Je n’ai jamais adhéré à l’idée que le succès populaire des mondes imaginaires témoignait du désir d’échapper à une réalité trop âpre. Au contraire, les meilleurs univers de fiction à mes yeux sont ceux qui servent de scène à des engagements politiques qui nous évitent de baisser les bras. Ceci dit, après la terrible année 2024 et son flot de guerres, de catastrophes climatiques et de reculs démocratiques presque partout dans le monde, nos cerveaux ont bien besoin d’une dose d’émerveillement.
Comme je le constatais déjà l’an passé, les plaisirs familiaux et défis professionnels ont beaucoup rogné sur le temps d’évasion par la lecture, le visionnage ou l’expérience ludique en 2024. Restons patients et prudents pour 2025 ; les nuits devraient être hachées et les journées bien occupées pour quelques temps encore… Toutefois, parmi les rares films ou séries regardées ces derniers mois, nous avons débuté l’année par le rattrapage de la première saison d’Arcane et fini en décembre par le final de la seconde.
Arcane est une série d’animation dérivée de League of Legends, le phénomène des compétitions internationales d’e-sport… que je connais très mal. Le lore de cet univers de Runeterra m’échappe, et avec lui certaines clés scénaristiques de la série. L’intrigue pour l’essentiel se concentre sur deux héroïnes du jeu vidéo, Vi et Jinx. Les sœurs orphelines empruntent des trajectoires divergentes pour apaiser leurs peines et trouver un brin de justice dans les cités jumelles et opposées de Zaun la malfamée et Piltover la privilégiée.

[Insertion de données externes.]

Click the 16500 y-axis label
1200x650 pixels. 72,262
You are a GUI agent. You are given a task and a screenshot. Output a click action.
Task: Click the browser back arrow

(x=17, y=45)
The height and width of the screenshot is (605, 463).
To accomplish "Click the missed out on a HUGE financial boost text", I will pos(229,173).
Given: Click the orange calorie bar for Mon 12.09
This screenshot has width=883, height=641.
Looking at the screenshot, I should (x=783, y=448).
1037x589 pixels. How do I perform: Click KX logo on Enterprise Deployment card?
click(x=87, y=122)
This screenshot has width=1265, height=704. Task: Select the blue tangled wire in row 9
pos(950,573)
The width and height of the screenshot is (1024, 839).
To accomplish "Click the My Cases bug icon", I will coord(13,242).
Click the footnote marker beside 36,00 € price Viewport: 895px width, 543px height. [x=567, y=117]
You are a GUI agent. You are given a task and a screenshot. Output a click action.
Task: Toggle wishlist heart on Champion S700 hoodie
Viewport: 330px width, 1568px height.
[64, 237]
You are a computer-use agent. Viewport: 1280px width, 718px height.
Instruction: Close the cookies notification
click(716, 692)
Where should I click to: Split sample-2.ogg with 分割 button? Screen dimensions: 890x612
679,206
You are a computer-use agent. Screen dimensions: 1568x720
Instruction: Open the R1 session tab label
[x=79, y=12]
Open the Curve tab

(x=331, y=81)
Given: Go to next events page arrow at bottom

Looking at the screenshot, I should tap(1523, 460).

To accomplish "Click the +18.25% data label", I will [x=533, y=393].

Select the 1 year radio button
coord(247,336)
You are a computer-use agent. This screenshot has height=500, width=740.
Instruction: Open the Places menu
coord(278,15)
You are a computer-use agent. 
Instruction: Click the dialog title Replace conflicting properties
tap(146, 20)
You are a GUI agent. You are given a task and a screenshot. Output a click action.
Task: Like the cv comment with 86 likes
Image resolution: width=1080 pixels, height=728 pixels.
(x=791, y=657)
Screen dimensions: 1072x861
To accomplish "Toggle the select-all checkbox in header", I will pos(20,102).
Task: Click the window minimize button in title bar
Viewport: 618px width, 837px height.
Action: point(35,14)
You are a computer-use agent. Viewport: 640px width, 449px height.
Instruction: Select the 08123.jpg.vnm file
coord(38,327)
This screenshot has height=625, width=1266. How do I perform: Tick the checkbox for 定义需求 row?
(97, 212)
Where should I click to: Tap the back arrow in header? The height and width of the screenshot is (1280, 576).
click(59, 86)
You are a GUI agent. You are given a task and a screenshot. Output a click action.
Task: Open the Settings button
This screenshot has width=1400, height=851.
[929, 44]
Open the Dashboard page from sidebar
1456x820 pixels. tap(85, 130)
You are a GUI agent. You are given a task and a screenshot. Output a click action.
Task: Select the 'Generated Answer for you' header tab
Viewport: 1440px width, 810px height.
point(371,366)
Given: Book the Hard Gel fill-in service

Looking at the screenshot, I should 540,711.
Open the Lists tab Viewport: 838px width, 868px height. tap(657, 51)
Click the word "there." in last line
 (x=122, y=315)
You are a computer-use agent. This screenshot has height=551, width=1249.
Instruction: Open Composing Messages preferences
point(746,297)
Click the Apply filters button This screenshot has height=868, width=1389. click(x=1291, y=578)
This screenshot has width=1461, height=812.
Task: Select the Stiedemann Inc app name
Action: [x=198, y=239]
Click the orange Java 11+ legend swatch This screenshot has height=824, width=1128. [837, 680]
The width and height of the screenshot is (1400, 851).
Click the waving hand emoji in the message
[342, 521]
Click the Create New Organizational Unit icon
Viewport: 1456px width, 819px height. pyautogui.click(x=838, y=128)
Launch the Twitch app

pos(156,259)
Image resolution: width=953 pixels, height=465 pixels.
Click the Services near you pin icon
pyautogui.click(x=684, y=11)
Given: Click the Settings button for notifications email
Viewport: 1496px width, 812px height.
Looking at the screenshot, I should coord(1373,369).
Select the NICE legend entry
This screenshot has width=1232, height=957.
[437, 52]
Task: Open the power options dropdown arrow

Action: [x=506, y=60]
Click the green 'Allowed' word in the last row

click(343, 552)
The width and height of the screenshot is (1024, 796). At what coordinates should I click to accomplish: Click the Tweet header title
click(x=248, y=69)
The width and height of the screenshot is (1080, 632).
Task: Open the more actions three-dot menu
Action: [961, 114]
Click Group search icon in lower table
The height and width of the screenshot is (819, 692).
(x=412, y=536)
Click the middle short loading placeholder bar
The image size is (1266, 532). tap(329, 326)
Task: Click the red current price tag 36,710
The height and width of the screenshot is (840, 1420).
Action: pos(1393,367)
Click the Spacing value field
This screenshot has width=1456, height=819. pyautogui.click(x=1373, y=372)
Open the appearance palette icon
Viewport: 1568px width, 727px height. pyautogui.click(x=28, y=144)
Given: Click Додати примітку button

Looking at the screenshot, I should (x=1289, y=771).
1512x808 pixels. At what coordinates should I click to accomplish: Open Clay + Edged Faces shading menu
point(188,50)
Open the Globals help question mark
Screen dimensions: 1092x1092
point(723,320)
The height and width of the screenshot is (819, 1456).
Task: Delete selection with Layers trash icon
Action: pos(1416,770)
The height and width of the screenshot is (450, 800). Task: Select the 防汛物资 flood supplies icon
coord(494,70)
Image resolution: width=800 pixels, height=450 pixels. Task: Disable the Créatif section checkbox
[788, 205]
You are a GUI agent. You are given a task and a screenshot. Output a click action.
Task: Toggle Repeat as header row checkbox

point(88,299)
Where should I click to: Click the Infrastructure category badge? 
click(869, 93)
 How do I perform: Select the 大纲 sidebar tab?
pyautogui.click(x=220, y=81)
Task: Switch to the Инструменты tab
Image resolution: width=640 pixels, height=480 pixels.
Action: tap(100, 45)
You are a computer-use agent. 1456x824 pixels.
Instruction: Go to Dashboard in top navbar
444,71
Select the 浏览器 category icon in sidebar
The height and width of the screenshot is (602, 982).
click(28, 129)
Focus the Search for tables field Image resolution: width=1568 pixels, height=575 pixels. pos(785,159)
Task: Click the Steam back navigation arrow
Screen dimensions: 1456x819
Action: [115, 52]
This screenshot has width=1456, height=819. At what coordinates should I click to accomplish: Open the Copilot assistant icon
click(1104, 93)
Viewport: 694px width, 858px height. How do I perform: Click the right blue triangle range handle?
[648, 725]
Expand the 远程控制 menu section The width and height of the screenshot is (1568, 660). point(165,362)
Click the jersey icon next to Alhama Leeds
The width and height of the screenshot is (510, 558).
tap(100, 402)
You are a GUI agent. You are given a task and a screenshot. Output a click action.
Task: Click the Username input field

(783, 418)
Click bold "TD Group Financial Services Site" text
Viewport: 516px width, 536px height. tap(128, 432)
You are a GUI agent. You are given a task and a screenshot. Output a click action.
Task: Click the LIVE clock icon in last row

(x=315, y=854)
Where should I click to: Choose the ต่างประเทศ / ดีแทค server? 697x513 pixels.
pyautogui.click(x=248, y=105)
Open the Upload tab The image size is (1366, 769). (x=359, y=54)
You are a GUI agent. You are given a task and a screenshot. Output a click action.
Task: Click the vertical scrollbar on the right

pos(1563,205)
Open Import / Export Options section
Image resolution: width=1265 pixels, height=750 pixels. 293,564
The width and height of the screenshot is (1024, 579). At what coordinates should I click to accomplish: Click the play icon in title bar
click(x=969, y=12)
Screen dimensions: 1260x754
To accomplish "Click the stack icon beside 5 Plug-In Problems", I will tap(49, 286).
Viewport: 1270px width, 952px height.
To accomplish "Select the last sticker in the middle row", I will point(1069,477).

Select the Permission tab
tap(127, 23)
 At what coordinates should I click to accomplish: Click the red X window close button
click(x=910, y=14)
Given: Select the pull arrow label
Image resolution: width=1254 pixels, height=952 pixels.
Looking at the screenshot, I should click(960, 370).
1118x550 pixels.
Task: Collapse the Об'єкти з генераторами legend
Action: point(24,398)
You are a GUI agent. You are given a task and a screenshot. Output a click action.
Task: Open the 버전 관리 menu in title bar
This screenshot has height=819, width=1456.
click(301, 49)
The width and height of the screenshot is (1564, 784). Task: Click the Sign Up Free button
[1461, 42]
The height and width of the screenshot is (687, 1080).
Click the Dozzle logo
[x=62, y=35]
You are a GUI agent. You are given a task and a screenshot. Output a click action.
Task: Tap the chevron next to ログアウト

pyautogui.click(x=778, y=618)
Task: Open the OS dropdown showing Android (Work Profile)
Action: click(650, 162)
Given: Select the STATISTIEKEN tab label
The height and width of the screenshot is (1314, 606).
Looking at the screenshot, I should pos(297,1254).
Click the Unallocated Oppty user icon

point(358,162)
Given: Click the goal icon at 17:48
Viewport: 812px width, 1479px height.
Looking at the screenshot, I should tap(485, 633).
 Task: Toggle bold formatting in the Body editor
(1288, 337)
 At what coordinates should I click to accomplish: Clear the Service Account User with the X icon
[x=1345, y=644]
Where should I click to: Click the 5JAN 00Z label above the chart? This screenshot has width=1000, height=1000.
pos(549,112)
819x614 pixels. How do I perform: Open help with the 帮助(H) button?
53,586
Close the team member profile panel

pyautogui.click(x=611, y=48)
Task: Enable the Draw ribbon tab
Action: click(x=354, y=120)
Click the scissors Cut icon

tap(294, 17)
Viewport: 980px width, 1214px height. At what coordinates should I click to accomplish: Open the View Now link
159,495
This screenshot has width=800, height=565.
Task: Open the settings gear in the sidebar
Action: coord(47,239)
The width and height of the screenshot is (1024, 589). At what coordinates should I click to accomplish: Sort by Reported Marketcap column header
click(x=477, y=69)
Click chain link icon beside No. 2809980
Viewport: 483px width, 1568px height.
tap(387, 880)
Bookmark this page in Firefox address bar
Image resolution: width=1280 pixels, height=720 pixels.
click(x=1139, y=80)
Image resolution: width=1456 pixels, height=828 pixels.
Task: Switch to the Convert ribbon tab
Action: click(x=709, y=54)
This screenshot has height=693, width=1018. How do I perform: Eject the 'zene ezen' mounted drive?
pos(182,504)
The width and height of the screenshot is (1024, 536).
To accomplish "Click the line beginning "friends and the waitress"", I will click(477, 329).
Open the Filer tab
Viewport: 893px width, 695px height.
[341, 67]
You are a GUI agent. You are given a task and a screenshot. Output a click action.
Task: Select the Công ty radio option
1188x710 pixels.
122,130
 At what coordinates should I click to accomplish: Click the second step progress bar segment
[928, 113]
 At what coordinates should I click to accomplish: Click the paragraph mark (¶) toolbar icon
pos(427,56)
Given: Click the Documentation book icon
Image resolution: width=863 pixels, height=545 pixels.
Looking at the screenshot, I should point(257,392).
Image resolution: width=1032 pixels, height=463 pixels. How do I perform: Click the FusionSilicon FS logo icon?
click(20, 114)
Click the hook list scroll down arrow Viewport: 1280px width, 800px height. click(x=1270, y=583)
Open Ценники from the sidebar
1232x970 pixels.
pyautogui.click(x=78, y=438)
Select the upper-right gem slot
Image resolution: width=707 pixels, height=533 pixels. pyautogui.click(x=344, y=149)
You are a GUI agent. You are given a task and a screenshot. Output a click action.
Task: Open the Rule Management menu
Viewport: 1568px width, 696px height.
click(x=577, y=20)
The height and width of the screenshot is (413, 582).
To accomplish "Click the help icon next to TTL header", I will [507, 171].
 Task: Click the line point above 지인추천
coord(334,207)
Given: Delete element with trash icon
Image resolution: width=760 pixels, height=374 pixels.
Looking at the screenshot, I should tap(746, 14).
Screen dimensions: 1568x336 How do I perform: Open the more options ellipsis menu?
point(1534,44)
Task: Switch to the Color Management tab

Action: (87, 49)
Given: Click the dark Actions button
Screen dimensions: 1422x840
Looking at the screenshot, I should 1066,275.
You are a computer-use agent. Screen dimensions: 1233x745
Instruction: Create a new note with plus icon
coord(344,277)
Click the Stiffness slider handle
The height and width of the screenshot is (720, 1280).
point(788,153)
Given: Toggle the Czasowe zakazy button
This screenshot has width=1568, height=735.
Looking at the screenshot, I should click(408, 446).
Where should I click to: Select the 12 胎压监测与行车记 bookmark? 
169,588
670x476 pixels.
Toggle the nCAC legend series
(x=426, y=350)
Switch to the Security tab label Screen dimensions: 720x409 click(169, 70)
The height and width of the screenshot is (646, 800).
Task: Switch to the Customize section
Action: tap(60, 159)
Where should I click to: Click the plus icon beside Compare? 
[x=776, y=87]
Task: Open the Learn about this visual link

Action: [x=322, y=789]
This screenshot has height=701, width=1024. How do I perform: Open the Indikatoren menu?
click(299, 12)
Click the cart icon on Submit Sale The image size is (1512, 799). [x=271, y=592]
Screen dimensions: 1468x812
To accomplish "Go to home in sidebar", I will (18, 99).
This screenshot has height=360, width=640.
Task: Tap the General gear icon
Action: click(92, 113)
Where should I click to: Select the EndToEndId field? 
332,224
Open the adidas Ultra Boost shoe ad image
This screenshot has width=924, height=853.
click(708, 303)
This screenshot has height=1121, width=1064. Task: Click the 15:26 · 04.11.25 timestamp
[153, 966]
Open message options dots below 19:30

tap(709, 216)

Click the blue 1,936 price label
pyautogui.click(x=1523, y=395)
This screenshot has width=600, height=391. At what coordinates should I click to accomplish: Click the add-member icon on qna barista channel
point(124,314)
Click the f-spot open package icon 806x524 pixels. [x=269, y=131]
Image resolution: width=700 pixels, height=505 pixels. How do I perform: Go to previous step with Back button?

Au-delà de l’intrigue et ses protagonistes en quête de pouvoir ou de savoir, d’équilibre ou de vengeance dans ce monde où science et magie s’imbriquent dans de puissants et dangereux artefacts technologiques, c’est l’excellence et la variété de l’animation qui nous transporte. L’esthétique steam-punk ici déployée déborde de nuances. Chaque épisode contient des scènes exploitant une pluralité de styles graphiques, allant de nostalgiques aquarelles aux prouesses frénétiques en 3D en passant par des palettes bichromatiques et des explosions de couleurs. Il a fallu plus de huit années de développement au studio français Fortiche Production – cocorico ! – pour concevoir les dix-huit épisodes qui ont été acclamés par les critiques et ont battu des records de vues sur Netflix à travers le monde. Un véritable travail d’orfèvres.